Relation: A relation on two sets is a subset of the cartesian
product of these sets. In terms of functions, a relation is
a function which gets two objects and returns a truth value.
Possible writings for a relation R and two objects a and b:
a R b,
R(a,b),
R(a,b)=true,
(a,b) E R,
E R,
a is a R of b.
Concept, category, class: A union of objects which are in some
way similar.
Membership: The fact that an objects belongs to a category. Possible
writings for object o and category C:
o is a member of C,
o is an instance of C,
o realizes C,
o is a C,
o is in C,
o is an element of C,
o belongs to C
C includes o.
Ontology: A system of categories.
Importance of an ontology: An ontology can make information tools of
the future "understand" with what they are dealing. Domain
information would be encoded precisely and queries could be
formulated in a more precise way than by keywords. Postulations
for an ontology:
* It must be extendible to fit other domains and jargons
* It must have a simple language to enable users to understand it
* It must be HTML compliant in order to be integrated into the Web
Artificial world: AI scientists' playground.
Agent: An actor in an artificial world. He usually gets sensory
inputs from the world and performs actions changing the state of
the world. He has (or builds up) knowledge about the world,
including the current state, the results of his actions and
condition-action rules.
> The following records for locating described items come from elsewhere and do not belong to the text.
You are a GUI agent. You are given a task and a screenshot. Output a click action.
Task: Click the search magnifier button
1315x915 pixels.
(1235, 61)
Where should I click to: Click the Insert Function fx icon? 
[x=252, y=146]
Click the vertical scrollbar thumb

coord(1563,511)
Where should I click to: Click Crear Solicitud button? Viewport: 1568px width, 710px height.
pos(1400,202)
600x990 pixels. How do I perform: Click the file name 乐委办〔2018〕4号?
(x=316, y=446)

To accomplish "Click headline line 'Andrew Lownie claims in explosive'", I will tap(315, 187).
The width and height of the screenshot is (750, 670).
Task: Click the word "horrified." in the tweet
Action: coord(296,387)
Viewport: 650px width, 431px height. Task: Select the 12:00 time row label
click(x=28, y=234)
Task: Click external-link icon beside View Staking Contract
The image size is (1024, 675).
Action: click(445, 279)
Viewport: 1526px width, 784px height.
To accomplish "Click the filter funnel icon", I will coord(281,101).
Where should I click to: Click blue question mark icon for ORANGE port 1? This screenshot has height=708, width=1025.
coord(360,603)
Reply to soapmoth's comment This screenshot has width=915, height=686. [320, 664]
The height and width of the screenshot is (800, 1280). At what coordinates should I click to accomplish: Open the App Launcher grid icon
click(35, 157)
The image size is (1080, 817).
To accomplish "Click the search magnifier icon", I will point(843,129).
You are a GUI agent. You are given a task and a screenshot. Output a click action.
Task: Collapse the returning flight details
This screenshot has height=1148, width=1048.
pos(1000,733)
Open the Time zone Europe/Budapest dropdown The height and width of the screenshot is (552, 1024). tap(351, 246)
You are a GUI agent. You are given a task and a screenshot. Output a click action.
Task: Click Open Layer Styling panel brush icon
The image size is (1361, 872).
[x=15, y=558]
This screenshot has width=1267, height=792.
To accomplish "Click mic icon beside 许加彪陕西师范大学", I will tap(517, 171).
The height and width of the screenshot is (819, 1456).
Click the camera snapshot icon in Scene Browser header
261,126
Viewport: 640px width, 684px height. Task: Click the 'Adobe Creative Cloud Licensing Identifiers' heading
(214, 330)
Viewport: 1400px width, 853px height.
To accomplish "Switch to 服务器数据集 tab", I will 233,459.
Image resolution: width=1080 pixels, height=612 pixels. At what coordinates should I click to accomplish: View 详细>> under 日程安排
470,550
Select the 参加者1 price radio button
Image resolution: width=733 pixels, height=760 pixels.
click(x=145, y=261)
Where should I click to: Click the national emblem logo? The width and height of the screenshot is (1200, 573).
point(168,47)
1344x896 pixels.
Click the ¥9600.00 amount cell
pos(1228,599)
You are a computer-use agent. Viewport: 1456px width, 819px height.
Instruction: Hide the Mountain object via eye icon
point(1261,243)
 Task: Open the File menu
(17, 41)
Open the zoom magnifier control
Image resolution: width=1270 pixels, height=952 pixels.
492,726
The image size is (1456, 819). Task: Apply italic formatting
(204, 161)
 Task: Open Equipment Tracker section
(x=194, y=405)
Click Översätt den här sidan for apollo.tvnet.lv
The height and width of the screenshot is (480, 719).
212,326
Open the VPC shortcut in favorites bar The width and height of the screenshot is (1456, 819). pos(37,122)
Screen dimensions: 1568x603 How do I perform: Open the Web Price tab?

Upon this knowledge and sensory inputs he
decides which action to take.
Properties of an artificial world environment:
An artificial world environment is called
* Accessible, if the sensors detect all aspects of the environment
that are relevant to the choice of action
* Deterministic, if the next state is completely determined by
current state and the action selected
* Static, if the environment does not change while the agent is
deliberating
* Discrete, if there is a limited number of distinct, clearly
defined percepts and actions
Wumpus world: An artificial world. Consists of a 2-dimensional matrix
with an agent, a monster ("wumpus"), several pits and a
bunch of gold, each entity occupying one field of the matrix.
Goal: The agent has to find the gold and avoid the pits and the
wumpus.
Actions: Go, turn, shoot (once)
Inputs: A "breeze" when any field around him is a pit, a "smell"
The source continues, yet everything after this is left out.